What the exercise asks:
Copy the entries below word for word, starting at the line that contains "Where should I" and continuing to the end. Leave the pictures out of your answer.

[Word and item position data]

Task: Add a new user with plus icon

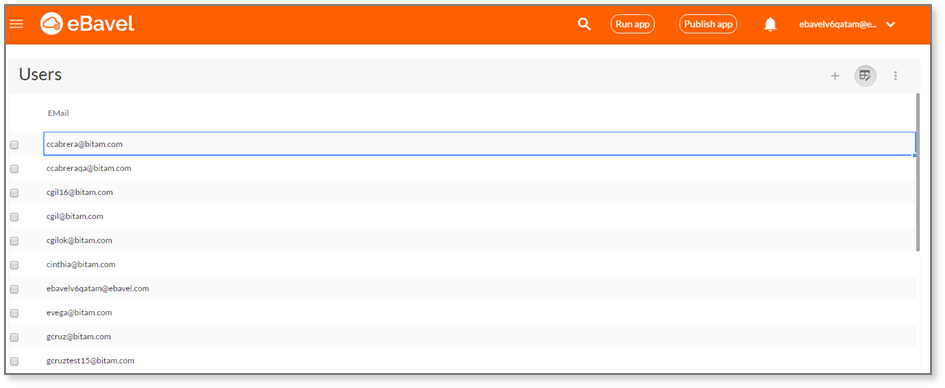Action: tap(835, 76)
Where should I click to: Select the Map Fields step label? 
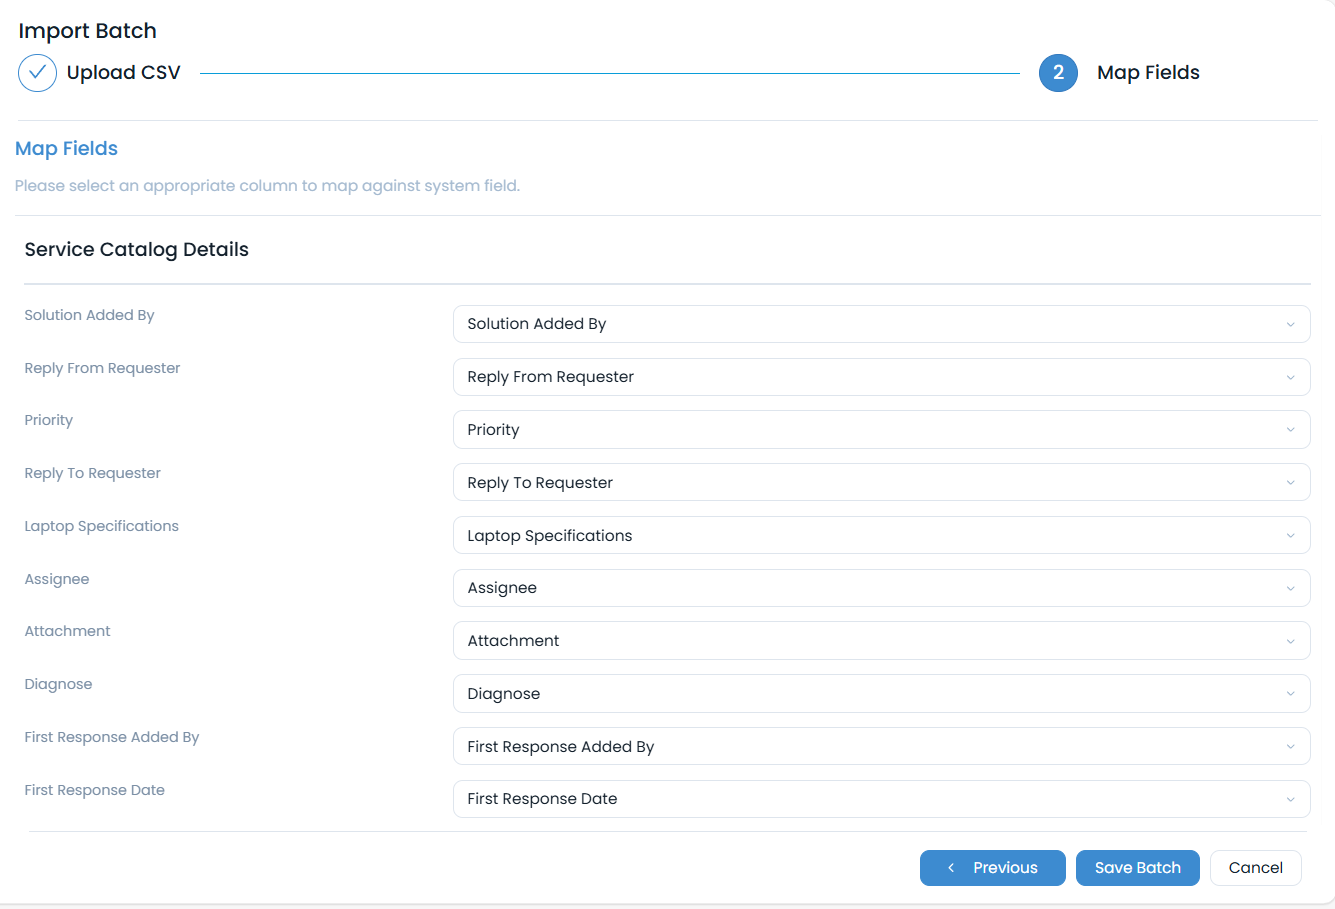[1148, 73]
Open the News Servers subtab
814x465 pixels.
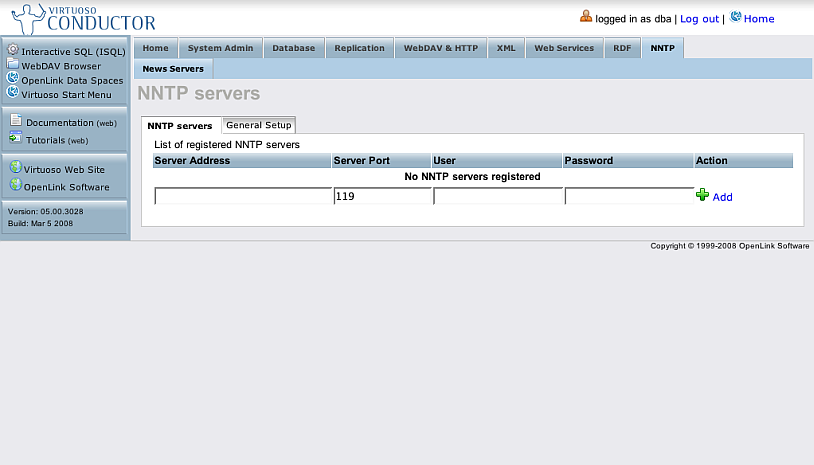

Task output:
Where should I click to: Select the Map Fields step label? 
[1148, 73]
Open the News Servers subtab
814x465 pixels.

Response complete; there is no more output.